Furthest Right

The future of agriculture is the past

Science, because it’s based on telling people what they want to hear instead of giving them an accurate picture of reality, finds itself in the backside of a loop again:

The main conservation method for agricultural irrigation actually wastes water in many cases, a new analysis finds. As a result, government subsidies for this method, called drip irrigation, are not achieving their stated goal, the study concludes. The work is an “important addition to previous conceptual work” and something that may help influence policymakers, says natural resources economist Ray Huffaker of the University of Florida, Gainesville.

Agriculture is the world’s largest consumer of water. In an effort to conserve, many farmers now use drip irrigation, which trickles water to crops, rather than flooding their fields. The method has boosted crop yields and farm income–“more crop per drop,” as advocates say–and it has won the support of conservationists. But it does have a known drawback: It’s considerably more expensive than flooding–because it requires more extensive irrigation equipment–so federal and state governments have promoted the technique by paying subsidies to farmers.

There are other disadvantages. “Most of us interested in water conservation assumed that drip irrigation was a big-time water conserver,” says water resources economist Frank Ward of New Mexico State University in Las Cruces. But over the past few years, “several water managers and engineers have tipped us off” to problems with the method, he says. For one thing, it turns out that drip irrigation requires more water per plant, because plants irrigated in this way grow faster and produce bigger yields; therefore, they consume more. At the same time, drip irrigation means less water available downstream and in local aquifers, because there’s more evaporation and much less runoff.
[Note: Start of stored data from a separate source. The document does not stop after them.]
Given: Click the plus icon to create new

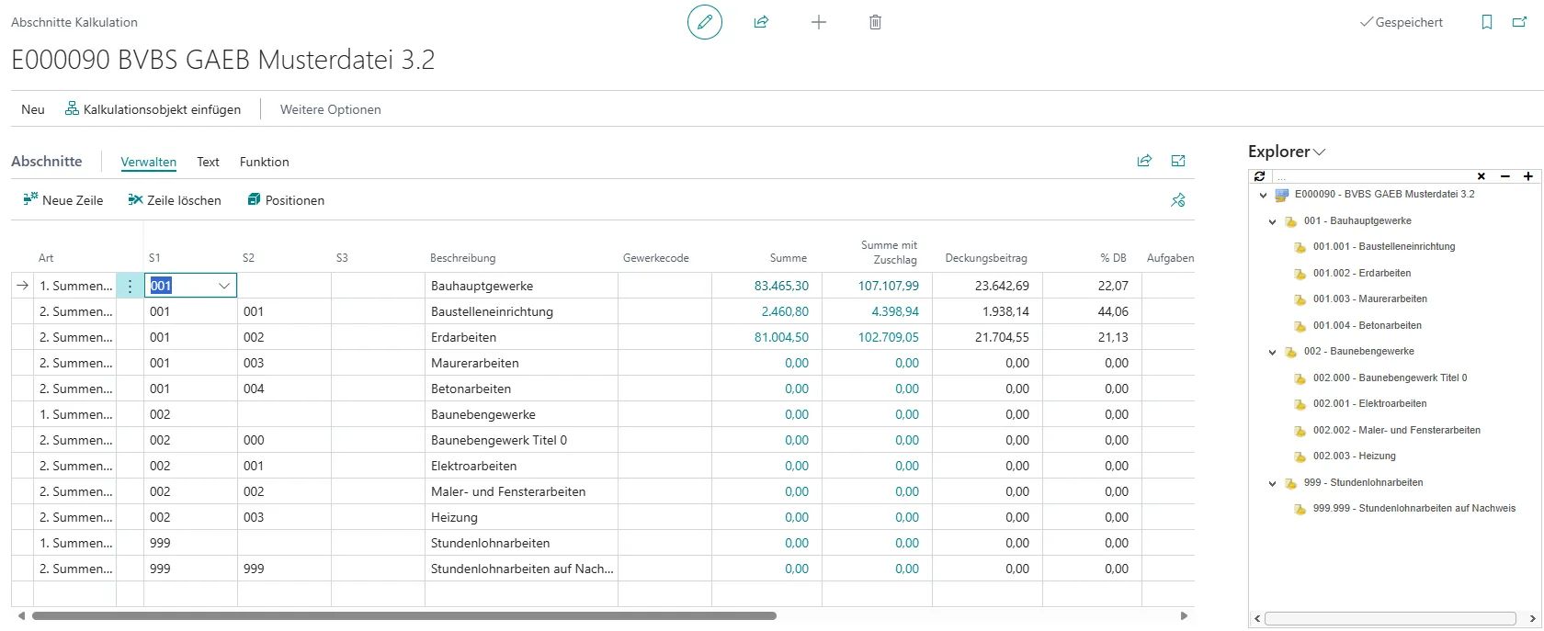Looking at the screenshot, I should click(x=819, y=22).
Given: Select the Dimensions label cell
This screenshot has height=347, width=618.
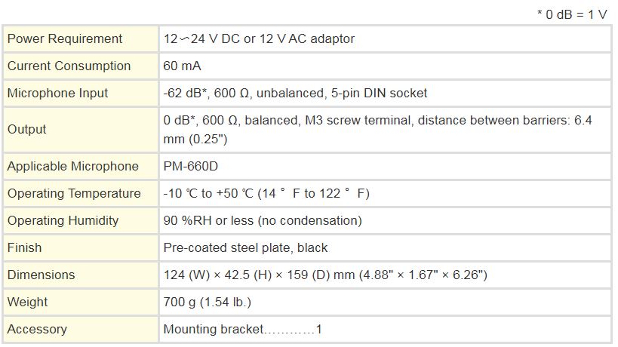Looking at the screenshot, I should click(41, 275).
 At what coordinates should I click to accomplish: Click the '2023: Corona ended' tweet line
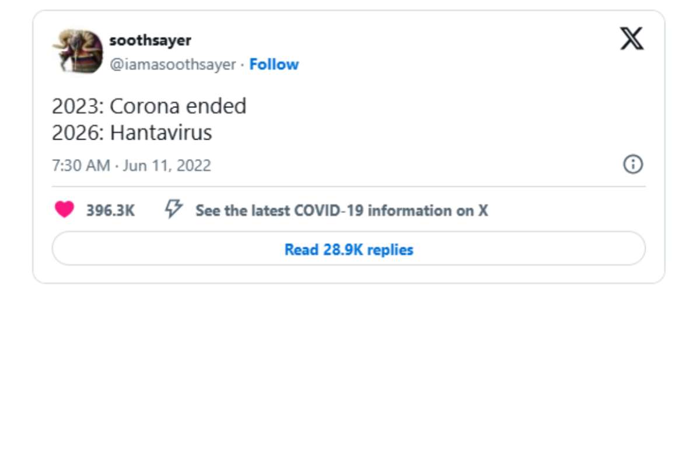(x=149, y=106)
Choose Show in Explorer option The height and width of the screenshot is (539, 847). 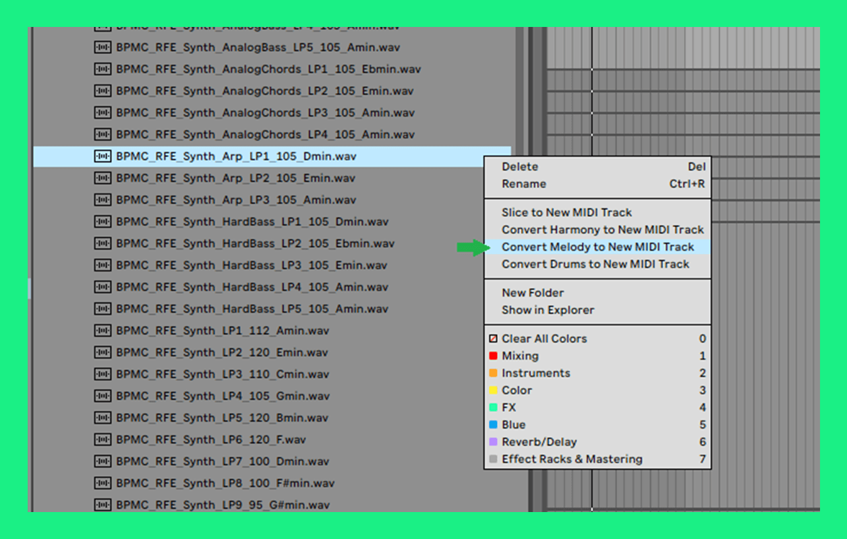pos(548,310)
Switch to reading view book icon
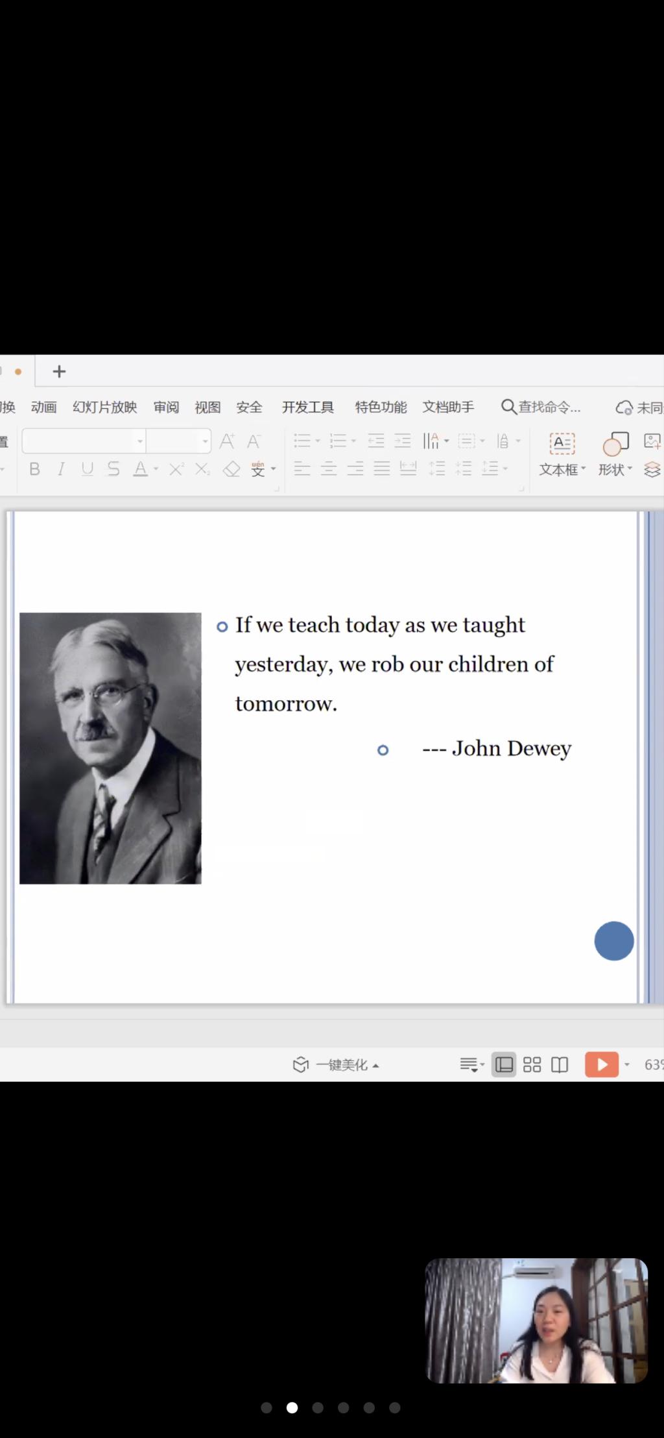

You mean that, after years of doing it the right way, we switched to a method that “looked like” it would be better, and only now are discovering it?

Even more, that the real elephant in the room is our reckless growth, because no matter how much better our watering gets, we’ll still be growing?


Because hydroponic farming requires less water and less land than traditional field farming, Fujimoto and researchers-turned-growers in other U.S. cities see it as ideal to bring agriculture to apartment buildings, rooftops and vacant lots.

“The goal here is to look at growing food crops in small spaces,” he said.

{ snip }

Supporters point to the environmental cost of trucking produce from farms to cities, the loss of wilderness for farmland to feed a growing world population, and the risk of bacteria along extensive, insecure food chains as reasons for establishing urban hydroponic farms.


Nilla, please. The elephant in the room here is that cities are not an efficient way to live — a network of small towns is, not in the least because it dissipates rather than concentrates waste.

Further, hydroponics requires less water, etc? I haven’t seen this in operation, and I’m not unfamiliar with hydroponics. It requires more land because it happens indoors, and you either electrically light your crop, or can use at most one floor at a time to do it. It requires a ton of water, special chemicals and fertilizers that don’t just magically appear at the store — they require land to produce, etc. etc.

What the Crowd wants to hear is “just keep doing what you’re doing, we’ve got a new magic pill” but that’s unrealistic. Then again, the Crowd is biased against the realistic — It’s Not Fair, Waaaah — so it’s no surprise they oppose it.